The ACCC may reach out to third parties such as customers and competitors of the merger parties as part of its assessment of a transaction in both the informal clearance and merger authorisation processes (see 7.2 Contacting Third Parties).

Any party may contact the ACCC to voice concerns about a transaction, including in response to a market inquiries letter or to make a complaint even if the transaction has not been notified. Third parties may make submissions and provide information and/or other supporting evidence.

For merger authorisations, third parties can make submissions to the ACCC, which are published on its register.

While the ACCC is the only entity able to obtain an injunction for a potential breach of section 50 of the CCA, other parties may seek other remedies, including declarations and damages, and the ACCC may request third parties to give evidence in any proceedings.

In the pre-assessment stage of an informal clearance process, the ACCC may conduct limited targeted inquiries if the transaction is not confidential.

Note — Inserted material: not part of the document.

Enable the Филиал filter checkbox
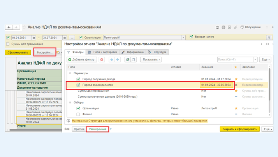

It will typically ask parties to provide contact details (eg, of a selection of customers) and the ACCC will reach out to them individually for telephone calls.

In the course of a public review in the informal clearance process (if the transaction is not pre-assessed), and in the merger authorisation process, the ACCC will typically undertake more rigorous inquiries of third parties by:

  • conducting targeted inquiries by contacting customers and/or competitors; and/or
  • conducting public market inquiries by publishing a market inquiries letter on its public register to ask interested parties to make submissions. The ACCC will also typically reach out directly to the merger parties’ key customers.

The ACCC may seek the views of third parties on not only the transaction but also to test any remedies offered by the merger parties.

Confidentiality Under the Informal Clearance Process

During the pre-assessment stage of the informal clearance process, the ACCC does not publish information regarding the transaction. However, if it decides to commence public review, it will place non-confidential information regarding the transaction on the public register. The ACCC provides merger parties with an opportunity to make confidentiality claims over information published on the register (such as the market inquiries letter).

The ACCC does not publish submissions it receives in the course of the informal clearance process. However, the ACCC will provide the merger parties with an anonymised summary of the feedback it receives during market inquiries.

Confidentiality Under the Merger Authorisation Process

The ACCC publishes merger authorisation applications on its public register. However, the merger parties can claim confidentiality over material in the application and provide the ACCC with a redacted version of the application for publication.

Confidentiality Generally

Under both the informal clearance and merger authorisation processes, the parties may claim confidentiality over information and documents provided to the ACCC. The ACCC considers requests for confidentiality on a case-by-case basis, and accepts confidentiality information on its usual terms (which relate to the ACCC’s use of the information and disclosure to external advisers, consultants and third parties) (see section 2.43 of the ACCC Informal Merger Guidelines and section 5.9 of the ACCC Merger Authorisation Guidelinesfor details).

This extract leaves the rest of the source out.